To win the war, IGHQ needed stability in vital portions of the southern regions, and the establishment of self-sufficient, impregnable foundations. Operations, moreover, was to be prepared in conformity with all possible eventualities. In conjunction with the Navy, the Army Commander should endeavor to stabilize important regions in the south, and to prepare Outer Perimeter operations based upon the below-cited precepts:

- Burma, Malaya, Sumatra, Java, (British) Borneo: The Army should seek to complete the defense of these areas, and to extend military administration throughout.
- Thailand, Indo-China: The Army will co-operate with the authorities in their defense.
- Pressure upon Chungking will be applied from the directions of Burma, Indo-China, and Thailand.
- Offensive aerial operations will be undertaken against India and China.

IGHQ also directed the Southern Army to undertake a number of measures:
- Set up air bases in French Indo-China, Thailand, Burma, Malaya,
Sumatra, Java, and the Philippines. Singapore will be the hub.
- Expand facilities for supply and for the repair of aircraft.
- Intensify local self-sufficiency to decrease supply requirements on the homeland.

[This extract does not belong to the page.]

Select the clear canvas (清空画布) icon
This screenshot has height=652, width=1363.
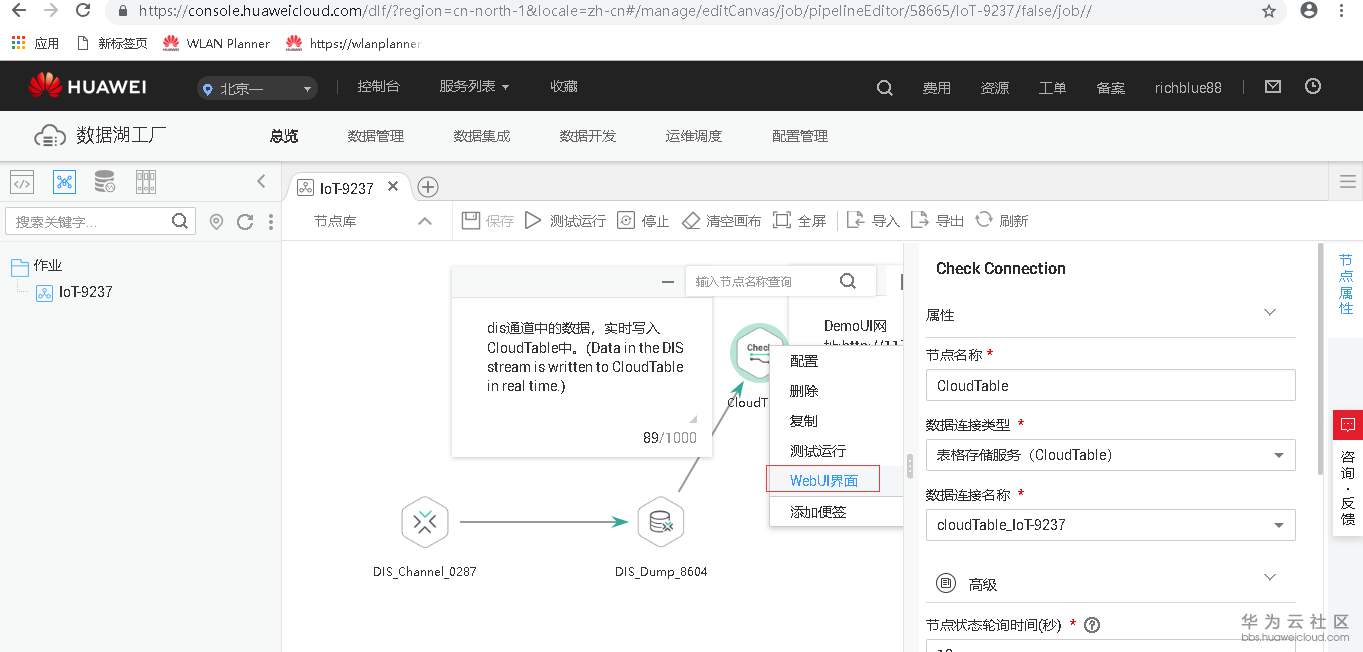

===Planned operations in Outer Perimeter===
One of the operations, The Port Moresby Operation or Operation Mo, had the objective of taking possession of strategic island points to intensify a cutoff in the contact between the United States and Australia, while squelching the Americans' and Australians' plans of counterattack from the same areas. An action was slated to begin about the beginning of July 1942, using the following forces:

- Bulk of the Seventeenth Army (built around nine infantry battalions)
- Second fleet Air arm built around First Air Fleet

===Seventeenth Army and Guadalcanal operations===
Fighting had meanwhile erupted on Guadalcanal Island. On August 13, the Seventeenth Army (with the Ichiki Detachment in support) was ordered to continue the Eastern New Guinea Operation, while simultaneously recapturing Guadalcanal in concert with the Navy.

====Implications of loss at Midway====
The failure of the Midway Operation was caused by negligence, and the effects were so tremendous that Japanese Army operations in the Pacific were shaken to their very roots. Because of the failure, the Japanese Navy also lost its mastery forever, since a quick recovery from the smashing blow to the carrier fleet was impossible. It was difficult for Japan either to build large aircraft carriers or to train skilled airmen overnight.

==Aleutian Islands==

===June landings===
On June 6, 1942, the North Seas Detachment landed on Kiska, and the next day upon Attu, without meeting resistance. No landings were made, in Adak and the mission of occupying that island was canceled on June 25. IGHQ (on October 24) reinforced the North Seas Detachment and also changed its name to the North Seas Garrison Unit. Commanded by Major General Juichiro Mineki, the force was primarily composed of three infantry battalions and was under the operational control of the Commander-in-Chief of the Fifth Fleet.

The United States Army constructed air bases at both Adak (about the end of August 1942) and at Amchitka, near Kiska (around February 1943). On March 26, 1943, a naval battle occurred near the Komandorski Islands, within Soviet territorial waters, but neither side suffered serious losses.